Retirement: Diving into Danger by Howard Leaman
“What are you doing with your time, now that you’ve retired?” That was the question the Ski School Director asked me during our pre-season ski instructor orientation. My answer to him was not even close to adequate, especially when I realized that many of my friends have been wondering that very thing for themselves. What I’ve been doing is not so much a “list,” as much as a continuing process of calibration.
Initially, thinking about going from a busy medical practice to “retired,” I'd developed a sense of impending dread. Would I become useless, cranky and senile? Would my health deteriorate? Would I “fail retirement,” and become depressed with nothing to do, and have to go back to work?
No— I’d prove my continued vitality.
Much to the chagrin of my poor wife Debbie, I dove into refinishing our kitchen cabinets—all 600 square feet of them. Beginning in mid-June, and continuing well past my retirement date at the end of July, heavy work focused my attention.
Being in the house together for extended periods of time raised all sorts of issues for Debbie and me. She worried that her husband, unanchored and drifting, would not bring new life, but drain the life out of the relationship and the work she had developed over years on her own. The kitchen-in-progress, next to her writing desk, was a constant reminder of this threat.

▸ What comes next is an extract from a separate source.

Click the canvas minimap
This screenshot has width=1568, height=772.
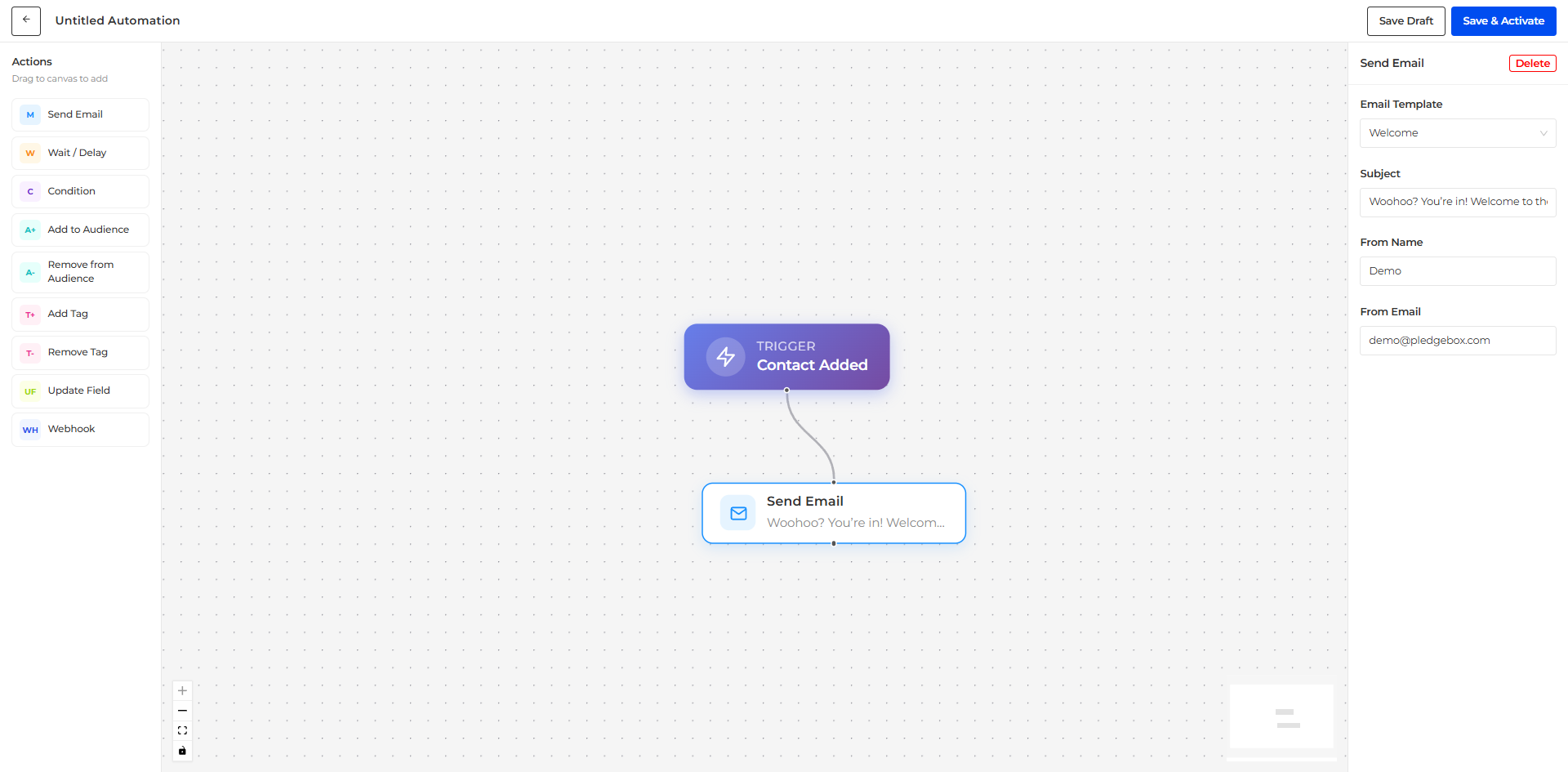pos(1281,716)
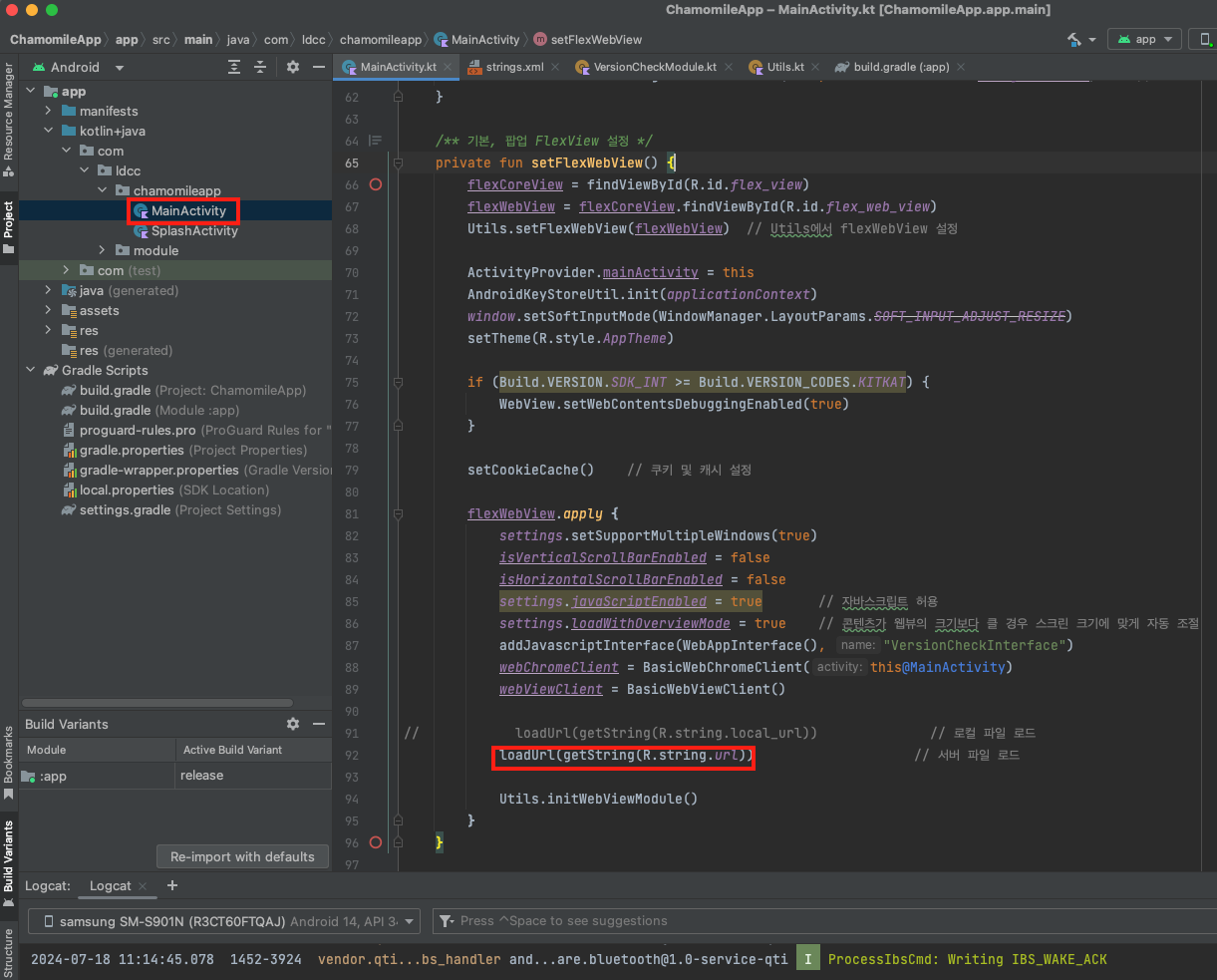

In addition to entreaties to “get a life,” we needed to negotiate “alone time” and “quiet time” so she could write without distraction. Discussions over space and alone time have been consistent throughout the transition, and continue, although with less intensity and duration.

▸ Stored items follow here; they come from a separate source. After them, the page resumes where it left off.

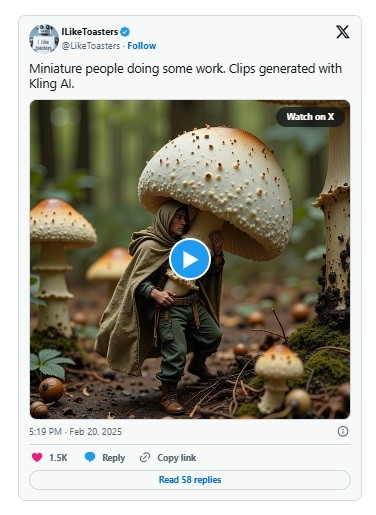Click the tweet text about miniature people
This screenshot has width=376, height=515.
click(x=185, y=76)
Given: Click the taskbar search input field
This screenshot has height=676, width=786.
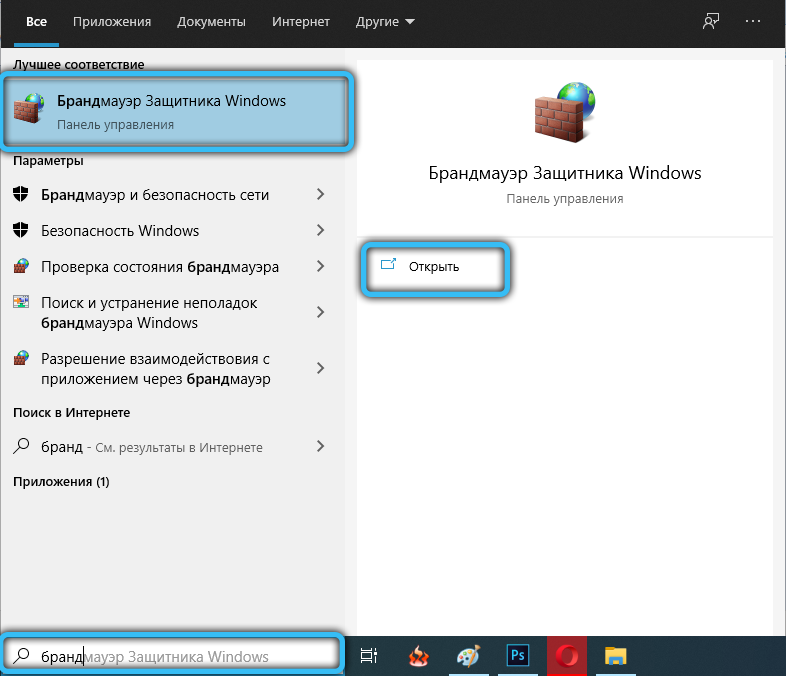Looking at the screenshot, I should pos(175,656).
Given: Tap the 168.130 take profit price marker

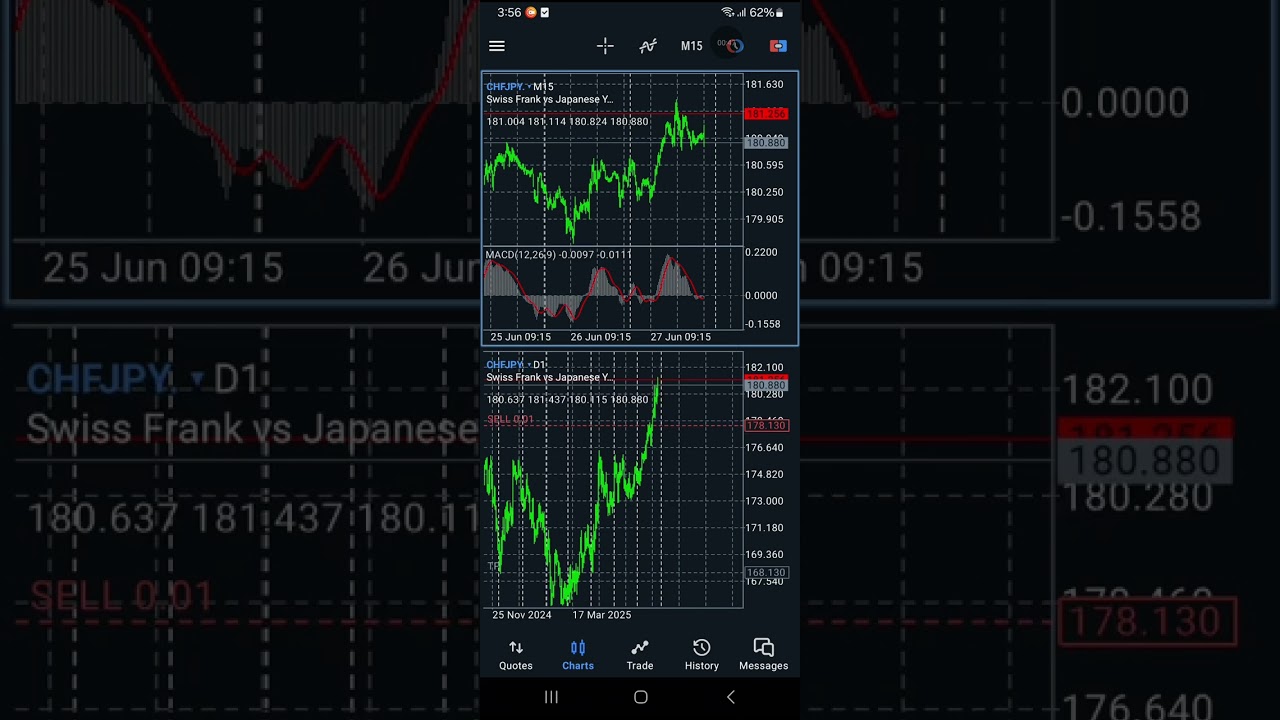Looking at the screenshot, I should [x=766, y=573].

When the cabinets were almost completed, Debbie and I took a trip to Quebec where I discovered Poutine and when I returned home, began a project to create the perfect Poutine (for Vegans, low carb, Heart Healthy, traditional Canadian-Americans, and anyone else who could stand it.) After that, there were endless spy novels, and of course, getting in shape and geared up for the upcoming ski season.
By now, you might have surmised that my obsessional nature provided intense focus which helped me avoid that peculiar, unfamiliar sense of uncertainty, purposelessness, and distress of the liminal or “in-between” period of my evolving life.

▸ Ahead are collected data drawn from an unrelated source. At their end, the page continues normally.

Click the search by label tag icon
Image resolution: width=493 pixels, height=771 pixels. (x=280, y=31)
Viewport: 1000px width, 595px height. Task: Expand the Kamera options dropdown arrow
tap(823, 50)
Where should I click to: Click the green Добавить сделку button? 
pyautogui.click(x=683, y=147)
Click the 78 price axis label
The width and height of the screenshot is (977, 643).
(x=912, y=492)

Six months after retirement, things had changed. I started feeling better about it all. There were classes, book groups and deeper connections with friends than I had time for when I was working. My college-age self started to re-emerge, and I re-discovered my creative side. Finally, there was time to focus and think divergently, write, and delve more deeply into questions that had been bugging me. Connecting the dots outside the box, I was beginning to “get” how my mindfulness practice connected to my other parts—skiing, learning, teaching, and accident prevention (which had been part of my past medical specialty).
What about retirement has surprised me? First, I could not believe how smart Debbie, my wife of 25 years, had become in the first months of my transition away from work—where was I all those years? Second, I found it difficult to know how and where to re-engage once I had left work. Solving that problem seemed easy enough—I did everything. Totally absorbing activities (travel, kitchen cabinets, spy novels, classes, physical conditioning, ski practice and teaching) refocused my energy and attention, and allowed a buffer between my old work persona and the new self I was creating. Getting lost in the busy-ness posed a risk, however, that I’d miss the creative benefits of that liminal period of early retirement. Strangely, I noticed that after six months I was regaining my footing.
Like “diving into danger” when skiing, I had to learn to trust that the skis would follow as I moved down the hill, and it would be okay. That has not been easy. The calibration continues. As anxiety provoking as it has been, it seems that I needed that liminal period for self-reinvention. Trust in my innate self-worth is gradually being restored. Finally, now that I’m retired, and for no apparent reason, I will even catch myself smiling.
Howard Leaman, MD is a retired Sleep Medicine and Occupational Medicine physician, and a ski instructor at the Alf Engen Ski School at Alta, Utah.